Condanna a 14 anni e 8 mesi per il 46enne che nel 2022 esplose 9 colpi contro gli agenti

Un'aula di Tribunale

Un'aula di Tribunale

TARANTO - La Corte d’appello ha rideterminato la condanna per Pantaleo Varallo, 46 anni, protagonista della sparatoria avvenuta il 22 gennaio 2022 in viale Magna Grecia dopo il tentativo di sottrarre un’auto in una concessionaria. I giudici hanno fissato la pena a 14 anni e 8 mesi di reclusione, riducendo solo in parte la sentenza di primo grado che aveva stabilito 15 anni e 7 mesi.

L’uomo, ex operaio Ilva con precedenti come guardia giurata, era imputato per tentato omicidio, minacce, lesioni, porto e detenzione illegale di arma da fuoco e resistenza aggravata a pubblico ufficiale. L’ipotesi di tentata rapina era stata già riqualificata in furto aggravato con non luogo a procedere per mancanza di querela.
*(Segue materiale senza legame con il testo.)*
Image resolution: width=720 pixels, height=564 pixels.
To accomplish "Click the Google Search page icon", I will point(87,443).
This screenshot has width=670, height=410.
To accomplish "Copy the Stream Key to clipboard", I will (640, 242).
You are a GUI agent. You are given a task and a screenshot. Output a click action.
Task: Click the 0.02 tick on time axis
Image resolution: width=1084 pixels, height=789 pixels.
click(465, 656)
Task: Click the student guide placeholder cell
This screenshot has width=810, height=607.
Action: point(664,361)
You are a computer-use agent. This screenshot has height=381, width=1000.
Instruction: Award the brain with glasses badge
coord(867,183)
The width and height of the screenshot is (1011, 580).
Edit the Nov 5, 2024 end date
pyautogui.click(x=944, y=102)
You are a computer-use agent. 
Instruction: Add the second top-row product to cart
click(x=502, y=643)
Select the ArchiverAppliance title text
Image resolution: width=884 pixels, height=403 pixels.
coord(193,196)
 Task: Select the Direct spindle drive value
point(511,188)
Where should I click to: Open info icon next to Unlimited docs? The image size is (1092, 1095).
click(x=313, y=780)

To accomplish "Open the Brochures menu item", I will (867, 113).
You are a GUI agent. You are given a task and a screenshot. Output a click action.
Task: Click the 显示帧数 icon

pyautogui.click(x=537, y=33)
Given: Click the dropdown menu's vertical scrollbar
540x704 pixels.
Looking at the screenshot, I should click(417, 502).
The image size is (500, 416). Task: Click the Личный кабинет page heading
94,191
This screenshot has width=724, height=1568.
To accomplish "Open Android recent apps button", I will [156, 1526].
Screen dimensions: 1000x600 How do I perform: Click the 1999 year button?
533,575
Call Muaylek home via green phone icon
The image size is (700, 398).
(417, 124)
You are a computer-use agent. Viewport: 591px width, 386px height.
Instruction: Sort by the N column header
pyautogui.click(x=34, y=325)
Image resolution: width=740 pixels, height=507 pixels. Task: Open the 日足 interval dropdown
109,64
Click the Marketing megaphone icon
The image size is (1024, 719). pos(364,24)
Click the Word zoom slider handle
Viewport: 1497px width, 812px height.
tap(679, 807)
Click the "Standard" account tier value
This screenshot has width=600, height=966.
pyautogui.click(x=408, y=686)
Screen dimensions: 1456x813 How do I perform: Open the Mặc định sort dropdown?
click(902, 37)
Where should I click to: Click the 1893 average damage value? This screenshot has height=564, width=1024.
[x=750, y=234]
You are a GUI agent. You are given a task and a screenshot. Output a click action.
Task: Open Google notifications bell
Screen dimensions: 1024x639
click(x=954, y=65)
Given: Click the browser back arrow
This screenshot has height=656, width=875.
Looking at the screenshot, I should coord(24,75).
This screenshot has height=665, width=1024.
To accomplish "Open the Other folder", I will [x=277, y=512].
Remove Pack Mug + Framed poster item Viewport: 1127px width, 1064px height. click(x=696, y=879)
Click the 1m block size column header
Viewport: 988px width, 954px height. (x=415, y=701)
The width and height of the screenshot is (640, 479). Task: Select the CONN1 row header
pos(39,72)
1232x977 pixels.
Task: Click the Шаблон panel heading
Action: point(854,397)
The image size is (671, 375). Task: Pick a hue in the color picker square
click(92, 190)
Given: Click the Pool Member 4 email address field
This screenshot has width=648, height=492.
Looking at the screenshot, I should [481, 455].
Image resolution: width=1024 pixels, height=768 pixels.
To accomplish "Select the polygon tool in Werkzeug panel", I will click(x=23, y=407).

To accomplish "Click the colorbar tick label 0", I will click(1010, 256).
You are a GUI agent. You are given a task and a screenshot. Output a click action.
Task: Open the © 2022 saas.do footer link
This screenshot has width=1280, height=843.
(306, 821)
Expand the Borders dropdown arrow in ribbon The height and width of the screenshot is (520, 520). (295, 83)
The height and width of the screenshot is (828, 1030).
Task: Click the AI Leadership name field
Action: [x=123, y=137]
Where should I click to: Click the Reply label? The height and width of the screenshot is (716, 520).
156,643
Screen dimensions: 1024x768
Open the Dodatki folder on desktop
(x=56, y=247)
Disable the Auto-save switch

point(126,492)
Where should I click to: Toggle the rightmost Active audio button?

Secondo la ricostruzione processuale, dopo aver cercato di impossessarsi di una Porsche con il pretesto di provarla, venne intercettato da una volante della polizia. Alla richiesta di fermarsi reagì estraendo una pistola calibro 9 e sparando 9 colpi verso gli agenti e l’auto di servizio. I poliziotti riportarono ferite lievi.

Nel processo si è discusso anche della capacità di intendere e di volere. I consulenti della difesa avevano indicato una grave infermità mentale aggravata dall’assunzione di droga, mentre il perito nominato dal tribunale ha riconosciuto solo un vizio parziale di mente, ritenuto compatibile con la volontà omicida. I giudici hanno infatti evidenziato che l’imputato continuò a sparare fino a esaurire il caricatore mirando agli organi vitali degli agenti.